3. [Trans. note: The Rebbe Shlita also spoke on the importance of maintaining possession of every inch of Eretz Yisrael, explaining that:] Just as the Jews are G‑d’s chosen people, Eretz Yisrael, is G‑d’s chosen land, a holy land given to the Jewish people as an eternal inheritance. The land of Israel was given to the entire Jewish people, those living on the land at present, and those who are presently living in the diaspora. No one is entitled to give up any portion of Eretz Yisrael to gentiles. Maintaining possession of these lands is the only path to peace. Succumbing to the pressure to surrender them will only invite additional pressure, weakening the security of the Jewish people and exposing them to danger. Heaven forbid that the government in Eretz Yisrael should consider surrendering any portion of Eretz Yisrael which G‑d has granted us.

Footnotes
1.
Nevertheless, through the common people’s acceptance of the king, the king is lifted to a level high above that of his officers to the extent that they also must relate to him in a manner which befits his majesty.
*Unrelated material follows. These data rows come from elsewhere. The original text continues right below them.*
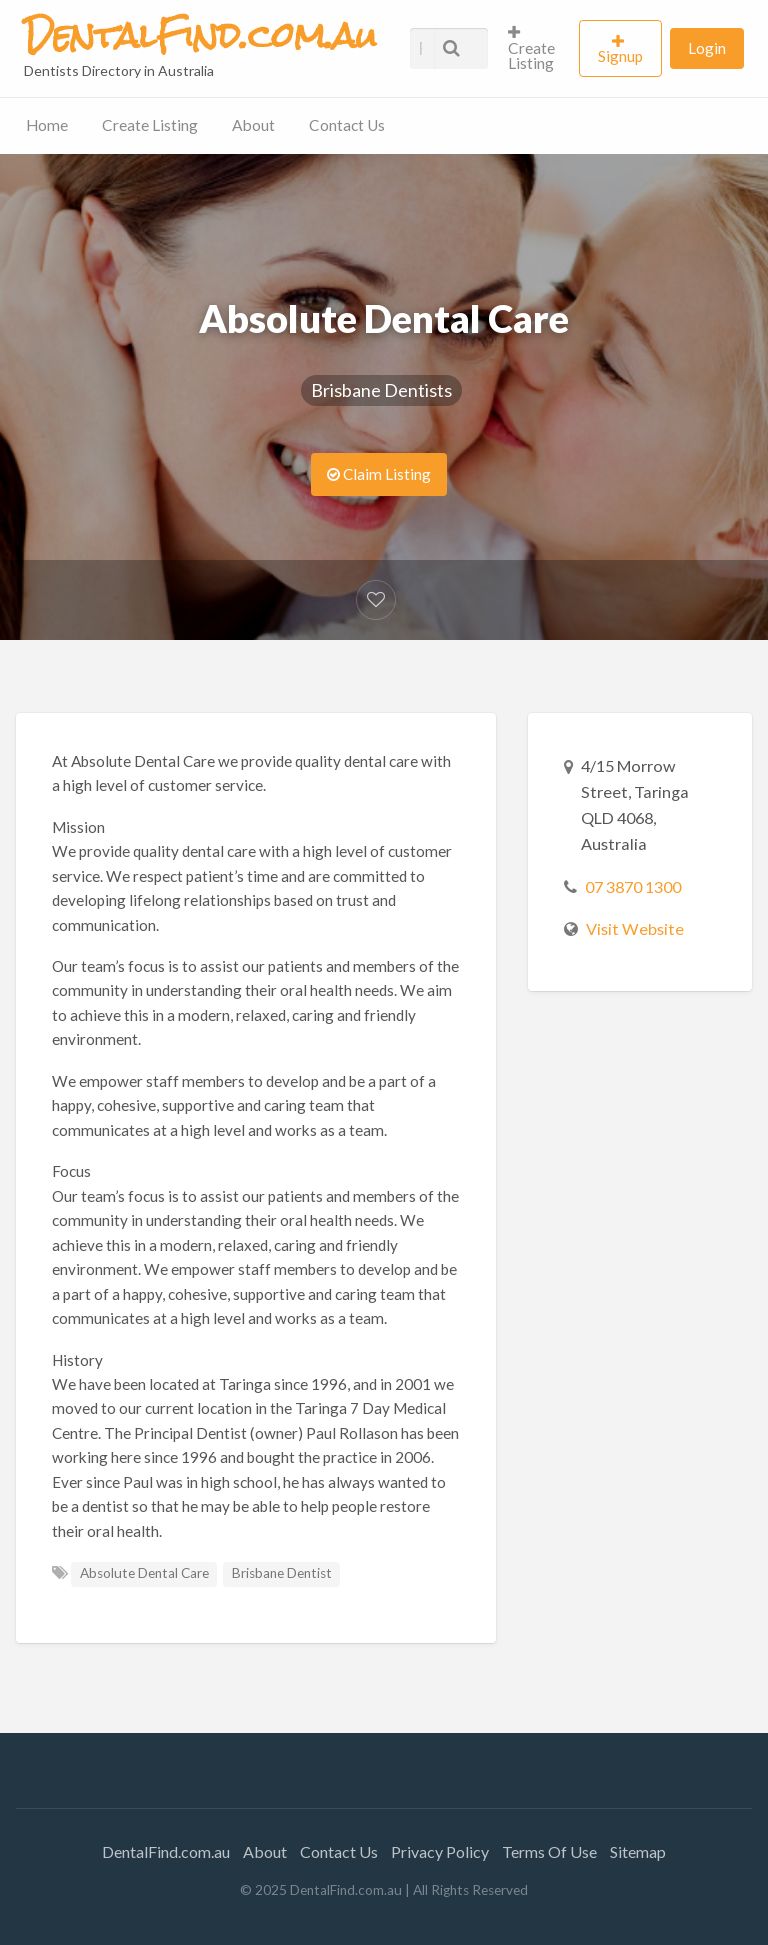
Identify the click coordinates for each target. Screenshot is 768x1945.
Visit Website (635, 928)
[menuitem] (535, 48)
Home (47, 125)
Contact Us (347, 125)
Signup (620, 56)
Indeed, from the king’s standpoint, there is no difference between the officers and the simple people.
2.
This concept of separation is reflected in the connection between the Hebrew word for nation, עם and the word עוממות which means “smoldering,” i.e., coals which do not have a blazing flame. This refers to the Jews as they exist souls within a body where there is — on an apparent level — a distance between them and G‑dliness.
3.
This essential connection makes the Jews fit to serve G‑d through Torah and mitzvos. G‑d created them in this manner so that they will express their uniqueness through service of Him. Nevertheless, as explained above, the essential bond exists independent of this service.
4.
We find a similar concept in the verse, “the heavens relate G‑d’s glory.” The very existence of the heavens is an expression of G‑d’s glory.
5.
This is alluded to by the words, “this nation,” in the verse quoted from the Haftorah. The word “this” refers to a concept which is openly revealed to the extent that one can point one’s finger at it. In each generation, a person can point his finger at the Jews and see how they are G‑d’s nation.
6.
Before we pray for our needs and the needs of our families, we are obligated to accept the fulfillment of this mitzvah.
7.
We find a parallel to this concept in Torah law: A chazan who hates even one member of the congregation should not serve as the leader of communal prayer.
8.
It was out of character for Yeshayahu to have made such statements. He was a prophet who was granted a vision of the Divine merchavah. The only reason he happened to do so was so his behavior could serve as an example for others. Indeed, we see that after this instance (Yeshayahu, chapter 6), the majority of his prophecies were positive in nature, concerning the Messianic redemption.
A free translation from a talk of the Lubavitcher Rebbe, Rabbi Menachem M. Schneerson, of righteous memory.